**STORED RECORDS**
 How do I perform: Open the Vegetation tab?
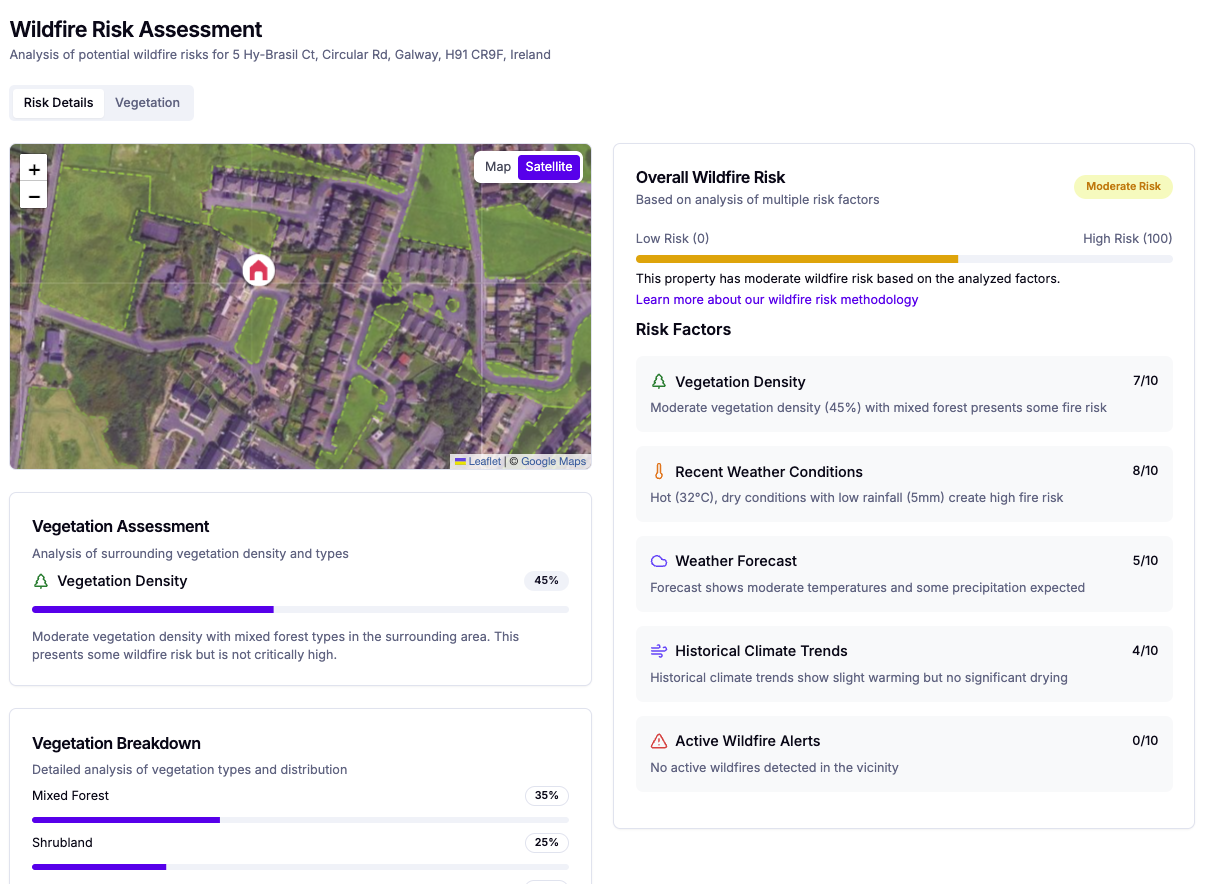[x=147, y=103]
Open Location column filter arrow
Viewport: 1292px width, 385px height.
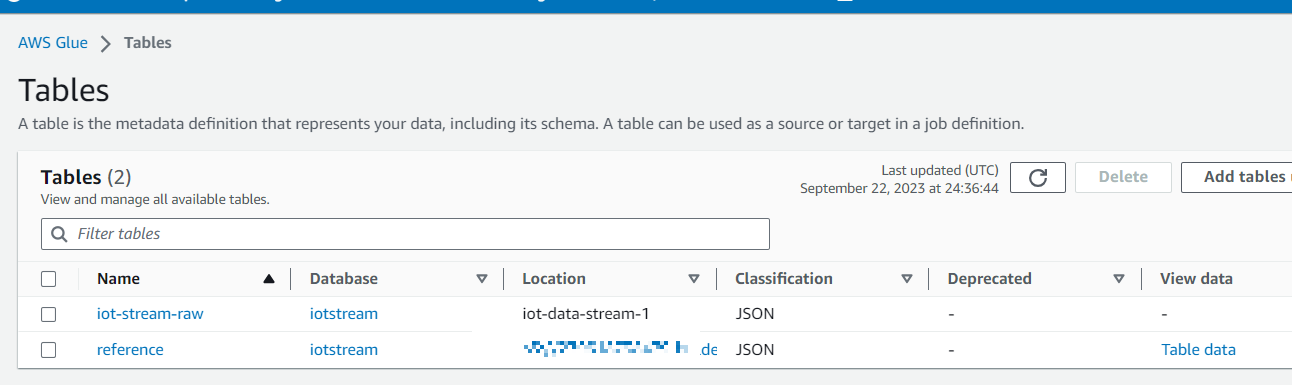[x=694, y=279]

**OBJECTIVE**
Change "column" to "header" everywhere in the material above and reproduce it with everything else unchanged. Leave the pictures out.

**CORRECT RESULT**
 How do I perform: Open the Vegetation tab?
[x=147, y=103]
Open Location header filter arrow
Viewport: 1292px width, 385px height.
[x=694, y=279]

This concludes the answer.